Non sappiamo quando l’emergenza finirà. Tu cosa pensi?
«Al momento, l’unica cosa che possiamo fare è stare blindati in casa e limitare alle questioni di vita e di morte le uscite. Mi auguro che questo concetto sia capito intanto nelle altre zone d’Italia, dove il contagio è più basso rispetto a qui da noi, e poi in tutta Europa e nel mondo. Solo rispettando determinate regole in modo ferreo possiamo vincere e debellare questo macello. Purtroppo, dobbiamo dircelo con chiarezza, all’inizio in tanti abbiamo preso alla leggera le raccomandazioni che ci venivano dalle autorità. Dopo il primo decreto, in molti sono andati a sciare o al mare e questo ha complicato terribilmente le cose.

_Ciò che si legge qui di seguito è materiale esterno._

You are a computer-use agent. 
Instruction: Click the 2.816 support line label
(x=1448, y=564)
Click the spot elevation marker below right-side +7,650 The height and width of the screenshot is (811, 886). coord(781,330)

Abbiamo sbagliato e stiamo pagando amaramente, ma adesso possiamo rimediare rispettando scrupolosamente tutto ciò che ci viene detto, per salvare tante vite umane».

A un campione del basket, appassionato di calcio, non posso non chiedere un pensiero sullo sport...
«Adesso è chiaramente in secondo piano, ma io spero che lo sport, quando l’emergenza passerà e sarà possibile riprenderlo, possa essere un formidabile messaggio di coesione sociale e di segno di ritorno alla normalità. Io non so quando questo potrà avvenire, ma spero che i valori positivi dello sport possano aiutarci. Uso le parole del grande Valerio Bianchini, che ha detto che in questo momento noi dobbiamo stare in difesa, cercare di difendere duro e ripararci da questo avversario invisibile, nella speranza di trovare l’azione offensiva che ci consenta di correre ai ripari. In attesa dello sport, oggi dobbiamo ringraziare i campioni che sono in campo in questo periodo».

Parole sante. Immagino tu abbia ben chiaro in mente chi compone la squadra...
«Certo. Grazie a medici infermieri, che salvano la vita a tutti noi mettendo in gioco la loro. E grazie a tutti i lavoratori che continuano a tenere vivo il paese operando nelle filiere che non possono fermarsi come quelle alimentare e farmaceutico e nelle altre. Ringrazio di cuore tutte queste donne e uomini, che lavorano in modo massacrante e che rappresentano in modo visibile la nostra speranza».

Grazie, Flavio. Un caro saluto.
«Grazie a te e abbiate cura di voi, in Abruzzo. Tutti insieme, cerchiamo di fare una buona difesa!».